Qantas has confirmed that it is now being extorted by threat actors following a cyberattack that potentially exposed the data for 6 million customers.

“A potential cyber criminal has made contact, and we are currently working to validate this,” Qantas shared in an updated statement.

“As this is a criminal matter, we have engaged the Australian Federal Police and won’t be commenting any further on the details of the contact.”

Qantas disclosed the attack on July 1st, stating it detected unusual activity in a third-party system used by one of its contact centres the day before. The breach exposed customer names, email addresses, phone numbers, dates of birth, and frequent flyer numbers.

However, Qantas says that no credit card or financial information, passport details, passwords, PINs, or login credentials were exposed in the breach. 
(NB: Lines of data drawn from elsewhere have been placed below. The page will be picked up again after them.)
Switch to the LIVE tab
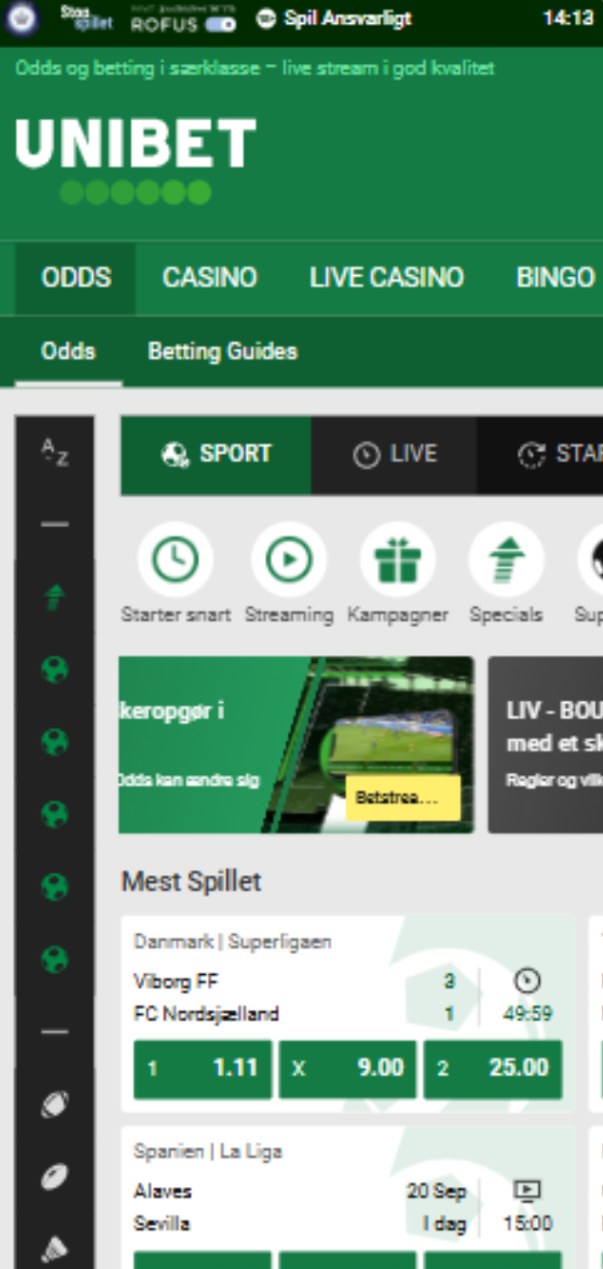 [x=394, y=454]

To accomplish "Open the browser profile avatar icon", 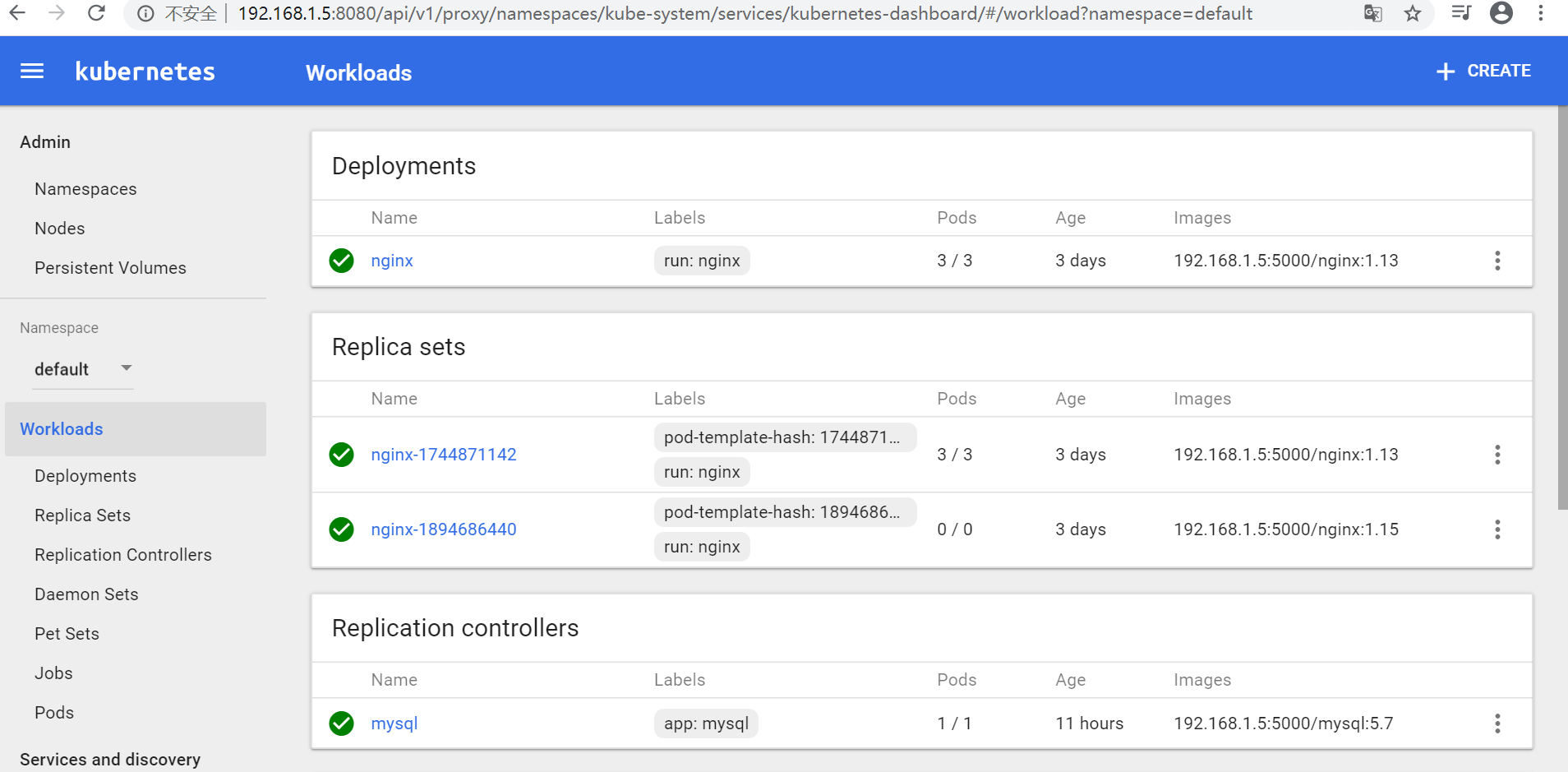I will point(1501,13).
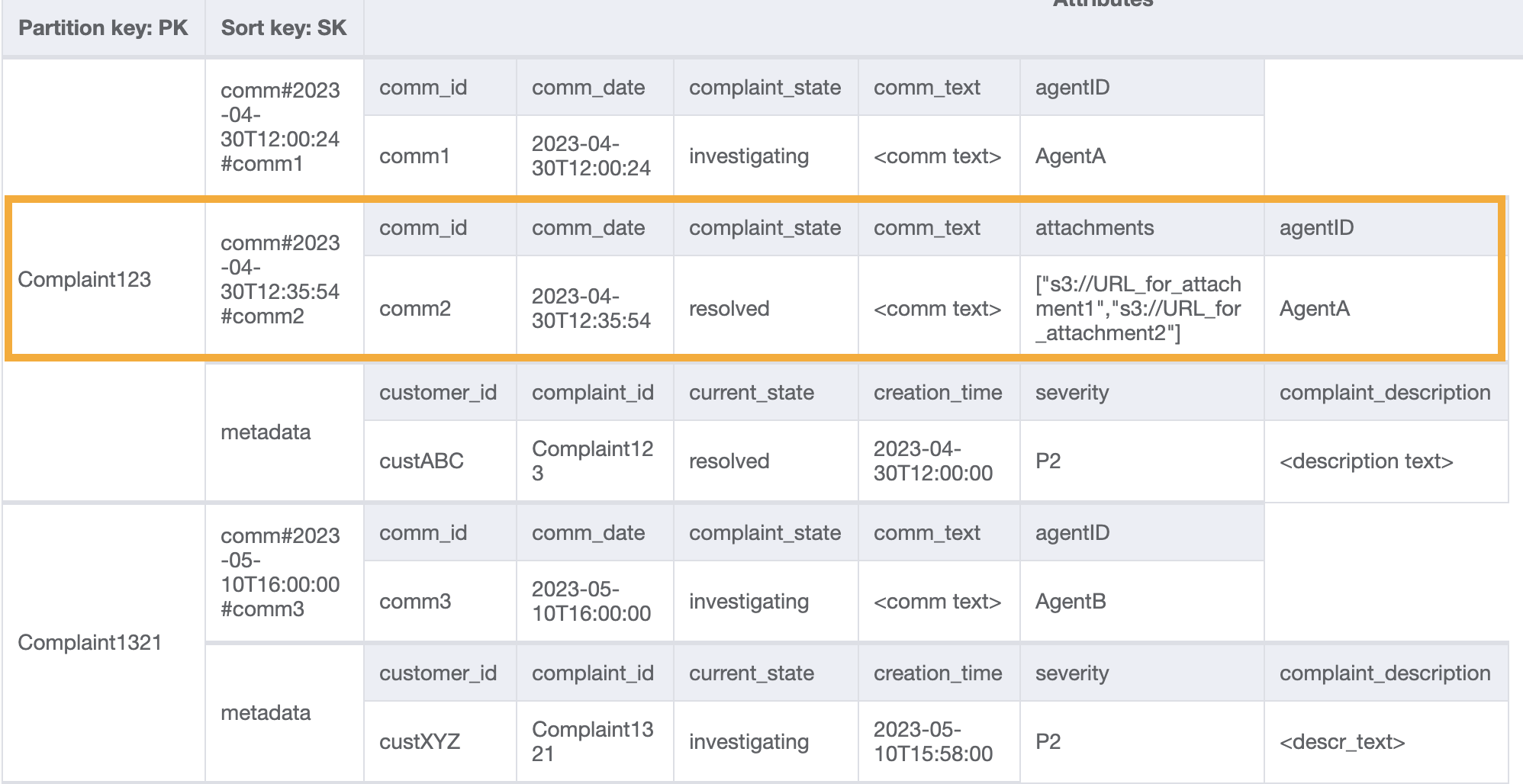Select sort key comm#2023-05-10T16:00:00#comm3
Screen dimensions: 1523x784
(280, 573)
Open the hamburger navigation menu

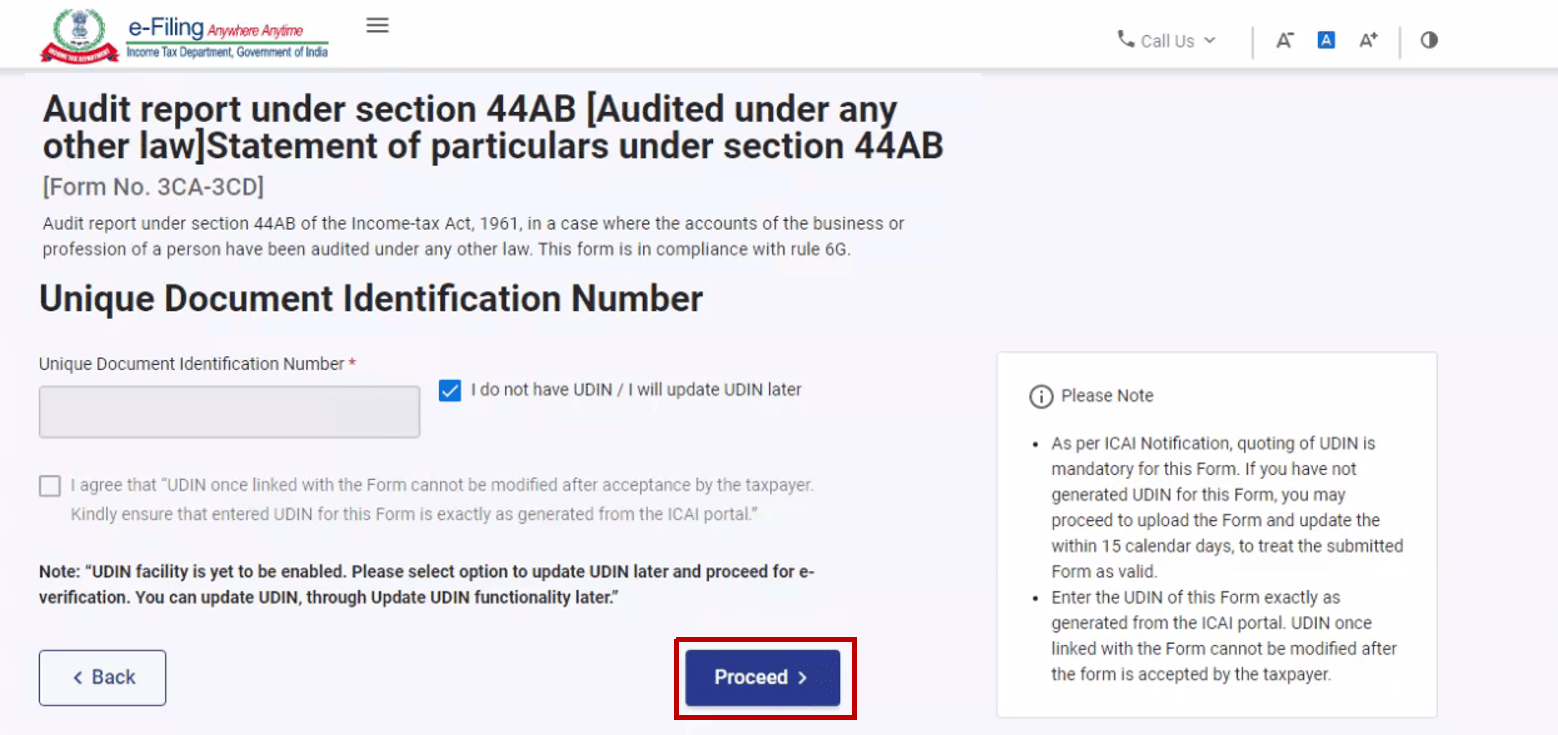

Qantas is warning customers to be on the lookout for scams and phishing emails that may attempt to use the stolen data to steal further sensitive information. All legitimate emails from Qantas will be from the qantas.com domain.

Qantas also said it will never ask customers for passwords, ticket confirmation codes, or other sensitive information by phone, text, or email.

The Qantas breach is part of attacks targeting the aviation sector by threat actors linked to Scattered Spider. These threat actors are skilled at social engineering attacks used to gain initial access to corporate networks, commonly by tricking help desks and support vendors into resetting employees’ passwords and MFA.

The threat actors behind these attacks first targeted the retail sector in April, with breaches on Marks & Spencer (M&S) and Co-op.

For M&S, the group gained access by impersonating an employee and convincing a service desk vendor to reset passwords and multi-factor authentication (MFA) protections.

The group later shifted its focus to insurance companies, and more recently, the aviation and transportation industries, with attacks on WestJet and Hawaiian Airlines linked to the threat actors.

Qantas says it is working with cybersecurity experts and the Australian Cyber Security Centre, the Office of the Australian Information Commissioner, and the Australian Federal Police to investigate the attack.

BleepingComputer contacted Qantas with further questions regarding the extortion and will update this article if we hear back.